__TASK STATEMENT__
Could you write out the passage about the white racial frame from "With another scholar, Leslie" to "over 600 students.", replacing "diaries" with "journals" wherever it appears?

__EXTRACT TO READ__
* start *

Dr. Feagin showed us images conflating Black people and apes - very old images in our society - and images of Native Americans like the Cleveland mascot "Chief Wahoo," a grinning cartoon-like image. Whites get enjoyment and pleasure out of these images which mock others, and feel no need to consult the groups being mocked, claiming the right and power to say what is appropriate about other groups.  In addition to degrading and mocking political cartoons and the cartoon-like mascots, Dr. Feagan showed us commercial material that make use of racialized mockery, such as a t-shirt for a taco restaurant with the line, "how to catch an illegal immigrant," showing a box trap baited by (American-style) tacos. The makers of this image defended themselves when criticism arose. A sports page headline, when the first Chinese NBA basketball team player had a rare bad game, read, "Chink in the Armor" - using a repugnant racist term for the athlete. This also caused a protest.

With another scholar, Leslie Pickett, Dr. Feagan recently published a book about the research they had done with 625 white college students who kept diaries of racist events. They are now working on a book from the perspective of Black students. These white student diaries describe frequent occasions where white young people are together and trade racist jokes, some of them surprising in cruelty. Jokes are traded about Blacks, Hispanics, Asians, and Jews. The tellers of the jokes appear to get enjoyment out of using the most extreme imagery possible. The researchers collected thousands and thousands of these diary accounts from over 600 students.

Feagan argues that this activity perpetuates white identity: racializing groups of non-whites using stereotypes and narrative, triggering emotions (pleasure), and leaving the listener with memorable images - this all constitutes teaching and reinforcing the white racial frame.

As discouraging as this picture is, Feagan pointed out that the white racial frame is human-made and learned, so can be unmade and unlearned.  Personal action is called for - anti-racist listeners need to interrupt, call out, and act aggressively when racist jokes are made. "Did you learn this joke from the Klan?" - even young white supremacists don't like to be associated with the Klan.

It is also important to present a counter-frame, such as the fairness, liberty and justice frame - activate this frame, because it embarrasses those who perform racist actions, as they like to believe themselves to be virtuous. We need to start early - as white children start learning the "virtuous white" perspective very early. We also need to learn and see white racial frame in our own lives, and reframe with the liberty and justice frame.

* end *

__EXCERPTED DATA__

* start *

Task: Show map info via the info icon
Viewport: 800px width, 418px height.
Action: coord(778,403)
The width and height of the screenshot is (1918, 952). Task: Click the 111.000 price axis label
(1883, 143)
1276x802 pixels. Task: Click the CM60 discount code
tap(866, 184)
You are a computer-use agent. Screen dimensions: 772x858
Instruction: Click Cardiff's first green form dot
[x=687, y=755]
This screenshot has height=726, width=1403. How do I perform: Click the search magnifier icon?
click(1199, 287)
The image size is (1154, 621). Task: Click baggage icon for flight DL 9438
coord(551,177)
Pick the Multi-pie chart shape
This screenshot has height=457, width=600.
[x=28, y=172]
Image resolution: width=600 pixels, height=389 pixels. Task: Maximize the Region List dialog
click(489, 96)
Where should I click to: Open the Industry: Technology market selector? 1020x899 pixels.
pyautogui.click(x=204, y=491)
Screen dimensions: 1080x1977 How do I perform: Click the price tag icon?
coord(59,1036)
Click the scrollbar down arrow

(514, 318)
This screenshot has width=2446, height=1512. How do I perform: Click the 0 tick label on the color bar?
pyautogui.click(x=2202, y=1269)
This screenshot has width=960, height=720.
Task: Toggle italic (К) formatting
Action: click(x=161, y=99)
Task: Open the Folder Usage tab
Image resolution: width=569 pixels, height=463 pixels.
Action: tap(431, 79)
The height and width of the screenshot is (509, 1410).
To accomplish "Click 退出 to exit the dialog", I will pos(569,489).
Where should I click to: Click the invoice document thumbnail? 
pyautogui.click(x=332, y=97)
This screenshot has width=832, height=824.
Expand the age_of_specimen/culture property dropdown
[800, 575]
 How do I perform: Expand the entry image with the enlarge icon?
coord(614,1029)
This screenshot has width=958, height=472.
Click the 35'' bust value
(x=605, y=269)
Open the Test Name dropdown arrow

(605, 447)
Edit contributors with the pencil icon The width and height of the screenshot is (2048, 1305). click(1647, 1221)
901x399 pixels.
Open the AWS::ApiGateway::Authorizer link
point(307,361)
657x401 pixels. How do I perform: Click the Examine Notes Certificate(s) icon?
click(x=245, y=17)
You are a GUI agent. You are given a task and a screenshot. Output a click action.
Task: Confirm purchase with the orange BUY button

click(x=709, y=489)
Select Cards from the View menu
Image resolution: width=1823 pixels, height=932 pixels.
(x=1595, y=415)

* end *

__REPLY TO THE EXERCISE__
With another scholar, Leslie Pickett, Dr. Feagan recently published a book about the research they had done with 625 white college students who kept journals of racist events. They are now working on a book from the perspective of Black students. These white student journals describe frequent occasions where white young people are together and trade racist jokes, some of them surprising in cruelty. Jokes are traded about Blacks, Hispanics, Asians, and Jews. The tellers of the jokes appear to get enjoyment out of using the most extreme imagery possible. The researchers collected thousands and thousands of these diary accounts from over 600 students.